The Tibesti (and to a lesser extent the Jebel Uweinat massif) foster higher, more regular rainfall and cooler temperatures than the surrounding Sahara. This supports woodlands and shrublands of date palm (Phoenix dactylifera), acacias, Saharan myrtle (Myrtus nivellei), oleander (Nerium oleander), tamarix, and several endemic and rare plant species, such as Ficus teloukat. The northern slopes are humid enough to support wetland species such as Juncus maritimus, Typha domingensis, Scirpoides holoschoenus, Phragmites australis, and Equisetum ramosissimum.

==Fauna==
The ecoregion supports, or supported, populations of several important Saharan large mammals. One, the scimitar-horned oryx Oryx dammah is now believed to be extinct in the wild, while the addax Addax nasomaculatus is critically endangered. Other species include dorcas gazelle Gazella dorcas which is assessed as vulnerable, dama gazelle Nanger dama which is endangered, Barbary sheep Ammotragus lervia which is vulnerable and cheetah Acinonyx jubatus which is vulnerable. In 2000 Barbary sheep and dama gazelle were recorded in the Jebel Uweinat portion of the ecoregion.

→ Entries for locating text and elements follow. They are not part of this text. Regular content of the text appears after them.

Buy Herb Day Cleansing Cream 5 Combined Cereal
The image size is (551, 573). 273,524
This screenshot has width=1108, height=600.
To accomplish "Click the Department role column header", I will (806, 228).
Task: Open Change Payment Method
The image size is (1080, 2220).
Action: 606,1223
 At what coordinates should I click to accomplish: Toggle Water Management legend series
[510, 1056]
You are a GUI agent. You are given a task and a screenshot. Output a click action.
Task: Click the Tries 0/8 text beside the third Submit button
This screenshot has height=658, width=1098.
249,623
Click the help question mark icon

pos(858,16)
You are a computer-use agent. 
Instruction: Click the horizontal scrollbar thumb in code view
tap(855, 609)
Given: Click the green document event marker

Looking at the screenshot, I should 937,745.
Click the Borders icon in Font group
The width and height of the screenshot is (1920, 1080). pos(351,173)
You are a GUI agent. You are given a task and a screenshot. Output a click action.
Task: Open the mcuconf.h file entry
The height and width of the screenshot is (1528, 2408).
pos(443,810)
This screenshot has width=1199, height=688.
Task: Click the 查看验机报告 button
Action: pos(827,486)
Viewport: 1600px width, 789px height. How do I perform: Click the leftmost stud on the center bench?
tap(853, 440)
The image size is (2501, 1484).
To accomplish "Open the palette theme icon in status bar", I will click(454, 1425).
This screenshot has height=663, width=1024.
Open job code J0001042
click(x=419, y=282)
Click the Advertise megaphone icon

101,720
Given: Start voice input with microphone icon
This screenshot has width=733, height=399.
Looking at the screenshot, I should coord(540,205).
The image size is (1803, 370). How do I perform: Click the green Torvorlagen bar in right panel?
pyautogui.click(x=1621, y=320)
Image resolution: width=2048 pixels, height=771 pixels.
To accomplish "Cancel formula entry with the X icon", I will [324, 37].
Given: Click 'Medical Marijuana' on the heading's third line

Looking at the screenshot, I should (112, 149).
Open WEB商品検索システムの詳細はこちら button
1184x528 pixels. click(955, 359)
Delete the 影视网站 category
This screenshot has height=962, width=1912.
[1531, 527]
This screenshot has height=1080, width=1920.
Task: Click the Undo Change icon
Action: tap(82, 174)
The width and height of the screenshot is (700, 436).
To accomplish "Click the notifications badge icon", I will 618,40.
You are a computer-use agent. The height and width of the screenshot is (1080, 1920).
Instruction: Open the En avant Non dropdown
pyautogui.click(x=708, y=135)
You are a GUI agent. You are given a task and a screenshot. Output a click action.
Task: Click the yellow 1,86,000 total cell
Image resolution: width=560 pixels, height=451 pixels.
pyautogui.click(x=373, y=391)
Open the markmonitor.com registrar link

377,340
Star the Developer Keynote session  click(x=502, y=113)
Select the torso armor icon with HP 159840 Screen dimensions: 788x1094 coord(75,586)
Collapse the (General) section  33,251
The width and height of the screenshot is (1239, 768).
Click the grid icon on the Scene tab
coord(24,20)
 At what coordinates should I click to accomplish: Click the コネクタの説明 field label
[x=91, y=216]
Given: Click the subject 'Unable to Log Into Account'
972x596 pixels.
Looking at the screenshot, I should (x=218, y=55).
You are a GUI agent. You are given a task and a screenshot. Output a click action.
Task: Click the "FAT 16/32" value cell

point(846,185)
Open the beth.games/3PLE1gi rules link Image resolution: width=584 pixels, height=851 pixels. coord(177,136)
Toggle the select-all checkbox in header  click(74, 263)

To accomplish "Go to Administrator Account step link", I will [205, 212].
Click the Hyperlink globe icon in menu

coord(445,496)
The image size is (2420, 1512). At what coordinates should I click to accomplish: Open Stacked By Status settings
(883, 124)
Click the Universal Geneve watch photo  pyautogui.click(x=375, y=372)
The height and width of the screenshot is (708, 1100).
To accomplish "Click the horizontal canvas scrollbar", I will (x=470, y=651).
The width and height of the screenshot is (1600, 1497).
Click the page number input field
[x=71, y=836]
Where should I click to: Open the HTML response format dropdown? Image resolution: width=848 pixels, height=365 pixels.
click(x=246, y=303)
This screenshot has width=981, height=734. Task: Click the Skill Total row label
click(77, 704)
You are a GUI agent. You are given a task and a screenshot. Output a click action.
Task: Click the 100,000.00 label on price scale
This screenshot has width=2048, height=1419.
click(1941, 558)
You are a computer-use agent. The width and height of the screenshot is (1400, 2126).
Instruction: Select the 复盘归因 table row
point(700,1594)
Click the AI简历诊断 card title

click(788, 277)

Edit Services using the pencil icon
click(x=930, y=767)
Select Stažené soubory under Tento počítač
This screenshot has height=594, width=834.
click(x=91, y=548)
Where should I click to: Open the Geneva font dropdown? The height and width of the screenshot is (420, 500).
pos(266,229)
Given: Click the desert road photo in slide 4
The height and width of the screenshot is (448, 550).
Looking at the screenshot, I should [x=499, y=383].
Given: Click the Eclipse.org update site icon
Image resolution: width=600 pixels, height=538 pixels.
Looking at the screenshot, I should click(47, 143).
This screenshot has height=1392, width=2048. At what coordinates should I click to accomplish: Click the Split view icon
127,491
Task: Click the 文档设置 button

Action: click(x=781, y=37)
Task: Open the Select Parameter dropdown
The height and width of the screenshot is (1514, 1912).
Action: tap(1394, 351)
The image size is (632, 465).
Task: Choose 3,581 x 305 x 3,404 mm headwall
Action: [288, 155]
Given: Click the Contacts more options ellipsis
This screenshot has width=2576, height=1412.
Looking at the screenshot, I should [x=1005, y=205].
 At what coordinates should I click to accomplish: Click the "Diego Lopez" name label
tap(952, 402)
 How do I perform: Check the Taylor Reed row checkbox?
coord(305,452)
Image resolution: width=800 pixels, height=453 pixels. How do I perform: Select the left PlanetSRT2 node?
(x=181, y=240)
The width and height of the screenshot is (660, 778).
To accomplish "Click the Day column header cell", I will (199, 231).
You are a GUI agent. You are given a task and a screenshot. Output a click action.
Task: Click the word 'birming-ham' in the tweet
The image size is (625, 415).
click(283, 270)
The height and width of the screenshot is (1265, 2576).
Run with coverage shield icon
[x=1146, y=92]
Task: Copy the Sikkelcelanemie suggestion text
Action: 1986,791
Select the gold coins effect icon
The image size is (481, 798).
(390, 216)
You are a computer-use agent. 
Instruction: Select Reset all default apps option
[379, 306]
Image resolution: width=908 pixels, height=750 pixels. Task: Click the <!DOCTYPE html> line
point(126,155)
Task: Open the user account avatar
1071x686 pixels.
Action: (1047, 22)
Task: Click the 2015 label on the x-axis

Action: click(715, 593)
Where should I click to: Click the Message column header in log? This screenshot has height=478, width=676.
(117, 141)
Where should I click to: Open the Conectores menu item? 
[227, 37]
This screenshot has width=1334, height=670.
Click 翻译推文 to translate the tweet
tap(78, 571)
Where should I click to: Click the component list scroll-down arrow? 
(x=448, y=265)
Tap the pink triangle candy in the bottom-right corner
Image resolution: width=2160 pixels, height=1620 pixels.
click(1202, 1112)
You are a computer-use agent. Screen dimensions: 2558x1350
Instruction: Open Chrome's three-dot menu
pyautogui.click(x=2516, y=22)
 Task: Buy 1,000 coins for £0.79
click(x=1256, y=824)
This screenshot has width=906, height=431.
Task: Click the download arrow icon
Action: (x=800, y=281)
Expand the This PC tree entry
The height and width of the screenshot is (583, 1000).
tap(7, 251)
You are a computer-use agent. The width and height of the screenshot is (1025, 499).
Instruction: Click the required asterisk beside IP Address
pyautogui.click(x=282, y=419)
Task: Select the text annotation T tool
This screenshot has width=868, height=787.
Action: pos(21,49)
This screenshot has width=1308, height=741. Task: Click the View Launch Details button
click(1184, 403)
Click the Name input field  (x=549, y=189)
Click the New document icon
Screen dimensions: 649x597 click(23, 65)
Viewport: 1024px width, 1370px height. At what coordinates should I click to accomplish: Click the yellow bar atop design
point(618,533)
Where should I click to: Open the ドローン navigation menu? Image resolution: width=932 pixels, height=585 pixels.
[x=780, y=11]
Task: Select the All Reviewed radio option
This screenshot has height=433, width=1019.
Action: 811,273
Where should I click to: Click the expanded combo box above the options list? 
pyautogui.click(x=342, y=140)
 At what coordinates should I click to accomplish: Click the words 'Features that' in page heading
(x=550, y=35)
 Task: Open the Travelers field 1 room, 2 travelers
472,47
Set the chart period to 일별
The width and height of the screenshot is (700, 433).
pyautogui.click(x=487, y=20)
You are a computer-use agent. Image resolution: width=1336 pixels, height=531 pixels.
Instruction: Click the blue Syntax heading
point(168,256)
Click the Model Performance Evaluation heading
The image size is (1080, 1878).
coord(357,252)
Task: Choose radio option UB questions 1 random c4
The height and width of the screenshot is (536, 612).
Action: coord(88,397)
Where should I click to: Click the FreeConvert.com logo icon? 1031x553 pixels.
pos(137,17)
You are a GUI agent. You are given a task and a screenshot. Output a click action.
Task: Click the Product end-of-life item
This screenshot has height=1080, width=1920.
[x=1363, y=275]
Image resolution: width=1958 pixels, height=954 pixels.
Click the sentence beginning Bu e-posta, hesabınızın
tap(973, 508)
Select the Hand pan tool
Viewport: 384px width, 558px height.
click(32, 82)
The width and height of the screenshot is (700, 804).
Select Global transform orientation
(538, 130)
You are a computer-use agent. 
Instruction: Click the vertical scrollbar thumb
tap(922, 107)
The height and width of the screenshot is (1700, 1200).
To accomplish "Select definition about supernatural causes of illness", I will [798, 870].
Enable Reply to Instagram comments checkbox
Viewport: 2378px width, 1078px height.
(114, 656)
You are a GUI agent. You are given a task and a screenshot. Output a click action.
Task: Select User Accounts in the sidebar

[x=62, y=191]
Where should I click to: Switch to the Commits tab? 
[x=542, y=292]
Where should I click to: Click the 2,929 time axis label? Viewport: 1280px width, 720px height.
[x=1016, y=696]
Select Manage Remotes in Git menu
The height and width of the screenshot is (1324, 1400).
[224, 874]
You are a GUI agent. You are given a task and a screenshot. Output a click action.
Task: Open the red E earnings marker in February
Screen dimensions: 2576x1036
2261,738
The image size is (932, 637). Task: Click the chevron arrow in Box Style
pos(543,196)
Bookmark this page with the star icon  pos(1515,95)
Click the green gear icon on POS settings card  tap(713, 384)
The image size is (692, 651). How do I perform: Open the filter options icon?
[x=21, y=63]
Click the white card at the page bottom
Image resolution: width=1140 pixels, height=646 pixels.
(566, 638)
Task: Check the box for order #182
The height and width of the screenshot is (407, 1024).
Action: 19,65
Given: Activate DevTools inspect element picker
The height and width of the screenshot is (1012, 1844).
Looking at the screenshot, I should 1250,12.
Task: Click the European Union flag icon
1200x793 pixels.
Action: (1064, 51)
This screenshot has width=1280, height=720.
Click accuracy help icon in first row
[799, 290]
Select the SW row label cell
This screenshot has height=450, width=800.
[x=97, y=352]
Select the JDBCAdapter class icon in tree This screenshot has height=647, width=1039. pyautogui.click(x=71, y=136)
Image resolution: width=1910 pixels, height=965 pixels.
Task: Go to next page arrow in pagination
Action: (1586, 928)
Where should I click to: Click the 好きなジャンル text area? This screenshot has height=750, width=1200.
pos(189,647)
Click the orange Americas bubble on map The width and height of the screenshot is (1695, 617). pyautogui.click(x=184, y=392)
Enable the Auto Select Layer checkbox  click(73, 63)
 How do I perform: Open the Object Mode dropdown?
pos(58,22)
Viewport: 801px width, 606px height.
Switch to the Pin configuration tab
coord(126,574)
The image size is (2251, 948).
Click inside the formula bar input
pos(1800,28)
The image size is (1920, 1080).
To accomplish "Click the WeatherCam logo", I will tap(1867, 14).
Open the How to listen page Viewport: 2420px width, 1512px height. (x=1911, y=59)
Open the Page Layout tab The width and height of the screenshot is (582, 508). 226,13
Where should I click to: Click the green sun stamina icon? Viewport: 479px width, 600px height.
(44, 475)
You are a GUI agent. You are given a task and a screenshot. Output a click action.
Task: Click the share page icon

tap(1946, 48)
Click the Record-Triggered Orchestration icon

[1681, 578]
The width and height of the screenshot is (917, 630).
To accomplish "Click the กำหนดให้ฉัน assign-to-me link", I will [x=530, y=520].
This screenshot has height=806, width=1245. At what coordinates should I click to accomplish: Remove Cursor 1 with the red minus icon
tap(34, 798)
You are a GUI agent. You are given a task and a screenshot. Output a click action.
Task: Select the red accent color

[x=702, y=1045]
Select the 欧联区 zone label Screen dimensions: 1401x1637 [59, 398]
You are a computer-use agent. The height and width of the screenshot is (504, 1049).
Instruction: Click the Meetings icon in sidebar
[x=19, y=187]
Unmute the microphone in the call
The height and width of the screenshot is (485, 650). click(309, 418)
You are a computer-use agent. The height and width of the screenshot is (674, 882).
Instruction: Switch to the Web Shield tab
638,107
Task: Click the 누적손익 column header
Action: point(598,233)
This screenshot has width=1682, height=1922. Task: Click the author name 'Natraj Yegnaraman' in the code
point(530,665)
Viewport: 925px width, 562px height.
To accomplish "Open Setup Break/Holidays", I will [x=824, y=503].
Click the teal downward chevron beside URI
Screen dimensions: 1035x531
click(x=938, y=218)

Smaller mammals are abundant, including rock hyrax Procavia capensis, Cape hare Lepus capensis, many mice, gerbils and jirds and three species of fox, Rüppell's fox Vulpes rueppelli, pale fox Vulpes pallida and fennec fox Fennecus zerda. Other predators are found in the region including a relict population of African wild dog Lycaon pictus as well as striped hyena Hyaena hyaena and golden jackal Canis aureus, primarily in the southern portion of the region.

==Locusts==
In habitats dominated by Schouwia and Tribulus terrestris in the wadis of this region, have an important role in the life cycle of the desert locust. This is where the female locusts lay their eggs, as the soil is moist and when the locust nymphs emerge, the leaves of Schouwia and Tribulus are fed on, allowing the nymphs to get enough food and water to mature. In some years, if conditions are right they can amass into large swarms, eventually becoming a plague which can reach distant areas of Africa and Europe, and have a huge economic impact by destroying crops.